Tobino dedica tutta la vita ai suoi malati, di cui, come lui stesso dice, vorrebbe essere padre, fratello maggiore e persino nonno. Definisce i suoi pazienti matti, e non malati di mente, perché nel chiederne a viva forza il miglioramento delle condizioni di vita preferisce chiamarli come li chiama il popolo. Ne “Gli ultimi giorni di Magliano” descrive proprio la sua disperazione dopo l’approvazione della legge Basaglia che prevede la chiusura dei manicomi. Tobino si chiede dove andranno i suoi matti abbandonati a loro stessi.

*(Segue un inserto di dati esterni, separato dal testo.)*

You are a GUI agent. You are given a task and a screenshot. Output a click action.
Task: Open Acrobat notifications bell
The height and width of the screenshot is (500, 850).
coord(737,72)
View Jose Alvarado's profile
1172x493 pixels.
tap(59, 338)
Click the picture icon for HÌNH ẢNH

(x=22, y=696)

Dalle colonne del giornale “La Nazione”, si scaglia contro l’insensatezza di una riforma che chiude i manicomi senza proporre delle soluzioni alternative. Viene lasciato solo a combattere la sua battaglia e a denunciare i tanti suicidi dei malati che, liberi di abbandonarsi a se stessi, finiscono per scegliere di non vivere. Da lì a poco, anche lui lascia il manicomio, ormai è quasi un settantenne e la pensione lo attende.

Pubblica il suo ultimo romanzo “Il manicomio di Pechino” nel 1990 e muore un anno dopo il giorno 11 dicembre 1991 ad Agrigento, dove è andato a ritirare il Premio Luigi Pirandello.